- DOKUMEN SUMBER
Presiden-Presiden Yang Pernah Merasakan Penjara karena Perjuangannya

Membaca kisah orang menjadi Presiden, tak semuanya melalui jalan yang lempang. Tak sedikit yang meniti jalan penuh onak.

Tipe yang kedua ini identik dengan Presiden dari latar belakang pejuang. Mereka yang meniti jalan kekuasaan sembari memikul sebuah cita-cita mulia.

Dalam sejarah dunia, ada banyak Presiden dari latar belakang pejuang. Ada pejuang kemerdekaan, pejuang HAM, pejuang demokrasi, pejuang lingkungan, pejuang kesetaraan, dan lain-lain. 

Dalam perjuangan politiknya, Presiden berlatar pejuang ini kerap mendapat represi. Ada yang pernah disiksa, dipenjara, bahkan dibuang.

- DATA MENTAH
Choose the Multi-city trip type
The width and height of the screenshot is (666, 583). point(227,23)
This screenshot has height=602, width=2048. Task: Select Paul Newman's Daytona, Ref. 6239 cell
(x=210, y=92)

- ARAHAN TUGAS
- 1) Jawablah pertanyaan berikut berdasarkan teks tentang presiden yang pernah dipenjara.
(a) Tipe presiden yang meniti jalan penuh onak identik dengan presiden dari latar belakang apa?
(b) Jenis pejuang apa saja yang disebutkan secara eksplisit dalam teks tersebut?
(c) Bentuk represi apa saja yang disebutkan pernah dialami presiden berlatar pejuang?
- 2) Lanjutkan teks tentang presiden yang pernah dipenjara, dimulai setelah kalimat terakhirnya.

- DAFTAR JAWABAN
- 1)
(a) Latar belakang pejuang.
(b) Pejuang kemerdekaan, pejuang HAM, pejuang demokrasi, pejuang lingkungan, dan pejuang kesetaraan.
(c) Disiksa, dipenjara, bahkan dibuang.

- 2)
Soal penjara, hampir tak ada pejuang sejati yang tak pernah melaluinya. Bahkan ada yang pernah dipenjara hingga 27 tahun. Bayangkan, hampir sepertiga hidupnya dihabiskan di dalam hotel prodeo.

Tak berlama-lama lagi, berikut ini saya jejalkan 10 Presiden yang pernah dipenjara semasa berjuang.

#1 SUKARNO

Sukarno, bapak kemerdekaan Indonesia, harus kita disebutkan di awal. Sepanjang perjuangannya, bahkan ketika menjadi Presiden, Sukarno ditangkap 3 kali dan dibuang berkali-kali.

Jadi, di tahun penghujung 1920-an, sesuai pemberontakan PKI 1926/1927 di Jawa dan Sumatera, sosok Sukarno tampil menjulang di kalangan pergerakan. Dia memotori gerakan non-koperasi lewat partainya: Partai Nasional Indonesia (PNI).

Singkat cerita, karena aksi politiknya, Belanda jadi ketar-ketir. Akhirnya, pada 29 Desember 1929, Sukarno ditangkap dan digiring ke penjara Bantjeuj, Bandung.

Semasa menjalani penjara di Bantjeuj, dalam ruang sel yang sempit dan bau pesing, Sukarno melahirkan pledoi yang menggetarkan jantung kolonialisme: Indonesia Menggugat.

Sukarno dipenjara selama 2 tahun (1929-1931). Pada penutup tahun 1931, Sukarno menghirup udara bebas.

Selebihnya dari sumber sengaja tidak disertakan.